Wired connections are inherently more difficult to attack. In security critical applications banning bluetooth is perfectly reasonable.
[1] https://www.youtube.com/watch?v=GRJ7i2J_Y80
[2] https://www.youtube.com/watch?v=EksyCO0DzYs
Same with keyboards and mouses which use insecure usb radio receivers. This company policy doesn't really prevent that.
The best way to correctly fight Shadow IT is to provide equipment and services so good nobody would even care using something else.
3 replies →
In my experience, the IT section didn't trust anything they didn't approve, themselves. They certainly wouldn't allow us to buy any random device from Amazon.
It sucked. Big time, but they had the clout.
In my experience, I just never asked for permission when I was going to work around an annoying policy. I think while the company IT department will not love you, as long as you don't show up in one of their dashboards, it's pretty unlikely they will care. For years. Even if someone does bug you, I doubt it will amount to much other than being forced to adhere to the policy. As long as you ensure it doesn't look too much like you did it on purpose. (I would at least recommend a nice case for the device and picking innocuous USB IDs. Might be able to make it seem like a reasonable looking product, like a normal wireless keyboard receiver.)
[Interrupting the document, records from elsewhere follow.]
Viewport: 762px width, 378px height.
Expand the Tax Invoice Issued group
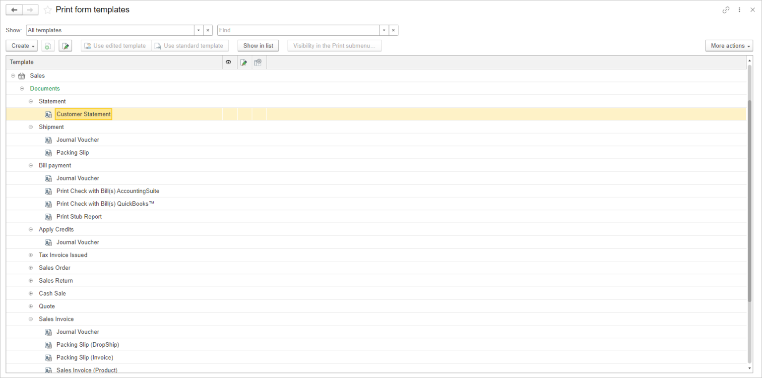[30, 254]
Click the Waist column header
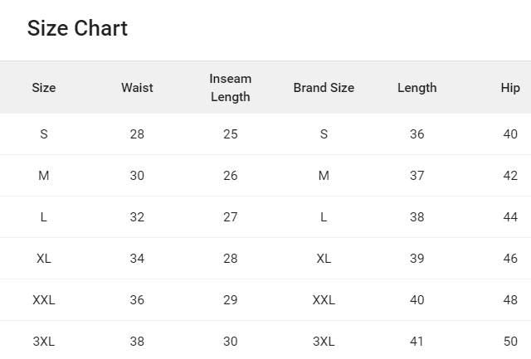 137,88
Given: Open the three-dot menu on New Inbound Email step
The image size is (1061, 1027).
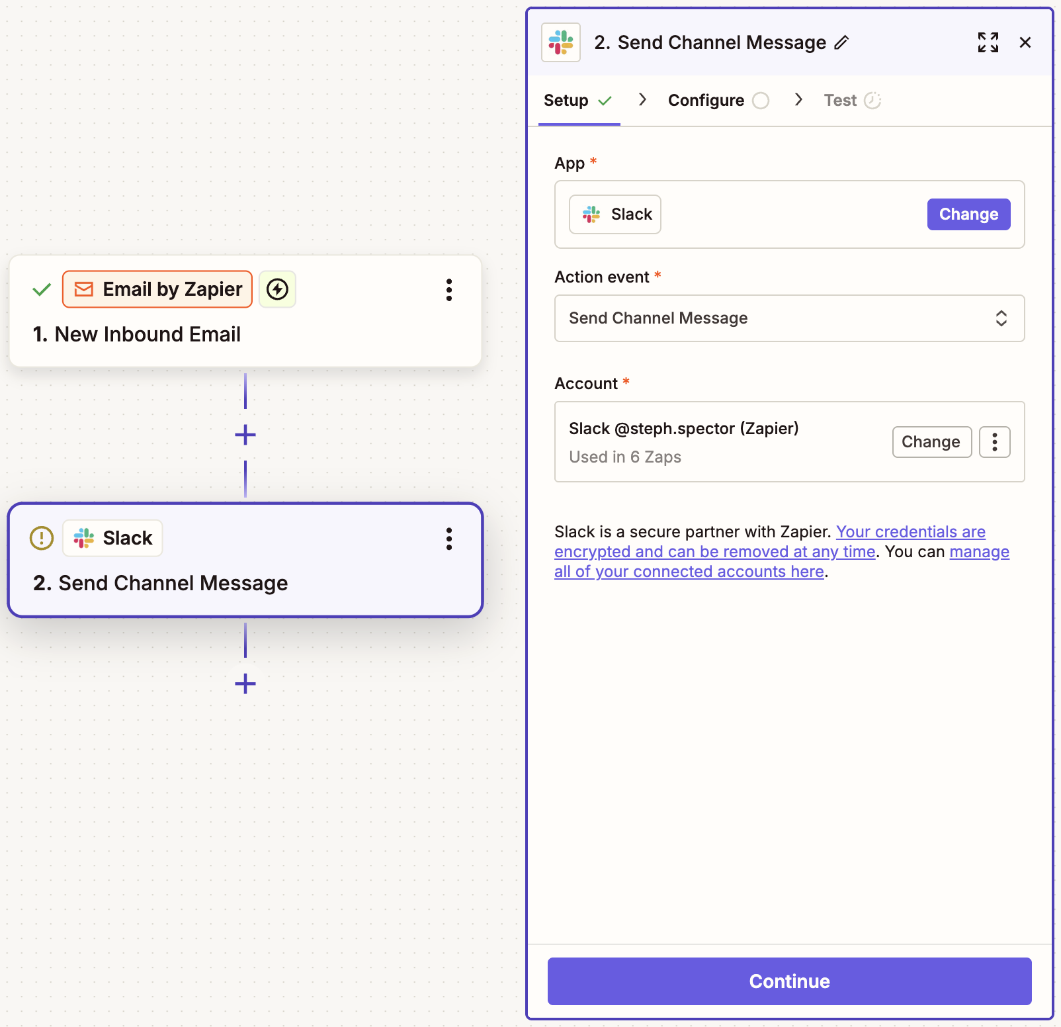Looking at the screenshot, I should pos(449,290).
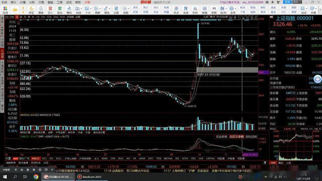Click the purple date marker on timeline
Image resolution: width=322 pixels, height=181 pixels.
point(250,155)
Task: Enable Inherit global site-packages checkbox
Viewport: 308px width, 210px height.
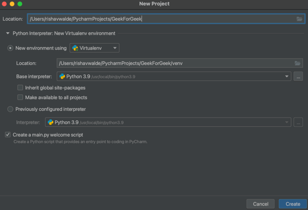Action: coord(20,88)
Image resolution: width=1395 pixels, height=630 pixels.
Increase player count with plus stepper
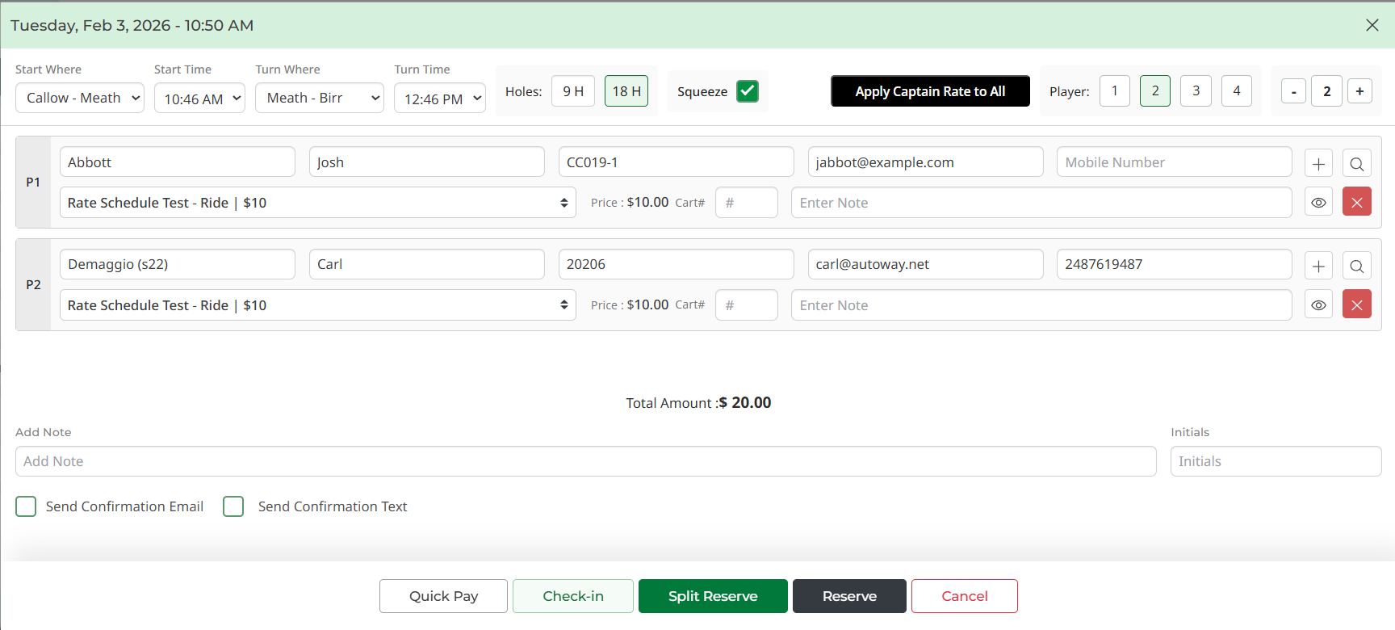pyautogui.click(x=1359, y=91)
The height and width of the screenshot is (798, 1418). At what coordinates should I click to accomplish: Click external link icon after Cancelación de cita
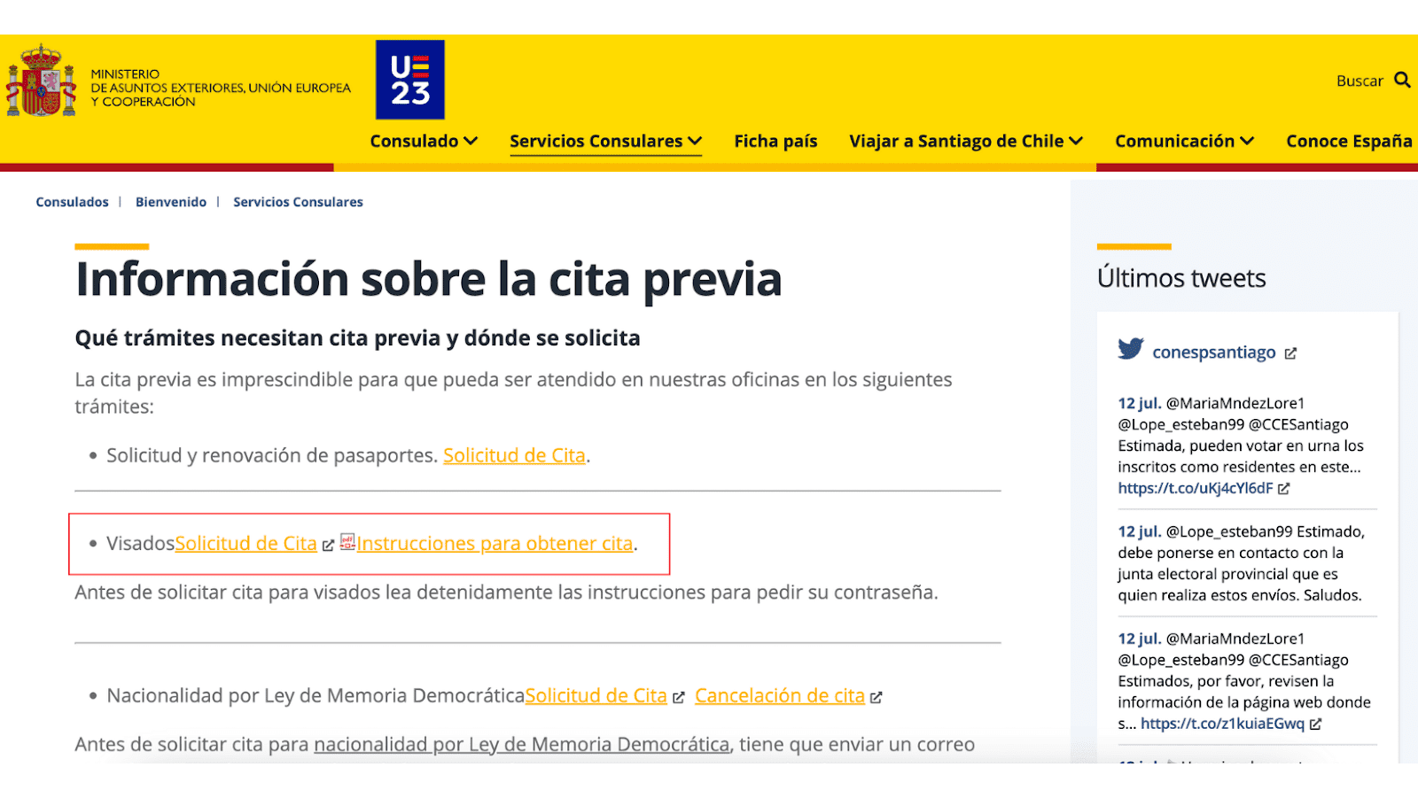point(876,698)
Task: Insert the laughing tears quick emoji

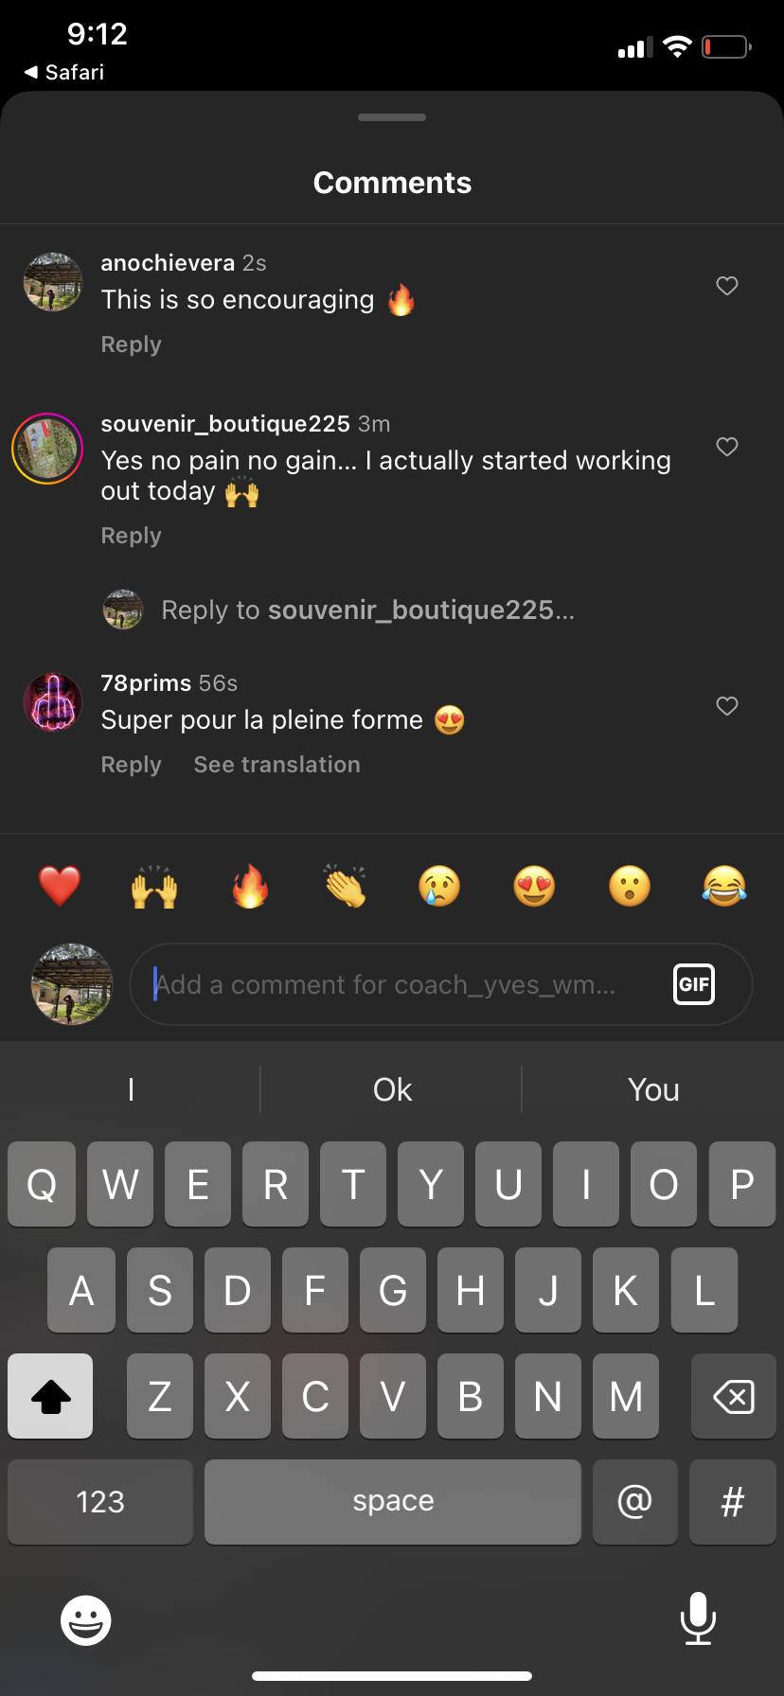Action: coord(724,887)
Remote work at startups has largely removed my need for this kind of behavior. Now I'm mostly just mad that I can't always run Linux at work anymore.
1 reply →
The irony of it is that these types love to then support software and hardware that is full of vulnerabilities. "Oh, our management software/SSL-VPN has just been pwned for the sixth time in two years? Well at least the vendor has a fix and the security team can deal with the problem!" or "well our infrastructure is so poorly managed that a single Bluetooth device could, in fact, take over the whole company!"
No, it's just a USB device at that point. Unless they are against USB mice and keyboards, it's fine.
It's a USB device that types stuff sent through the air into the computer. For example, if the BT keyboard is vulnerable, you just opened a door for an attacker to remotely type things into the company laptop. I don't think it has the same risk profile as a wired keyboard
Our IT would not allow any USB that wasn't purchased through them, to be connected to the machine.
This was especially true for memory sticks, but keyboards, and even bus-powered things like fans (or nerf turrets) would get banned.
They had the power to get you fired, if you crossed them.
They did not like my team, because we were the only ones in the building, that knew what bullshitters they were.
The clever IT department will put hot glue in all USB ports.
99% IPA will make it removable easily without dissolving it and will not damage any of the electronics.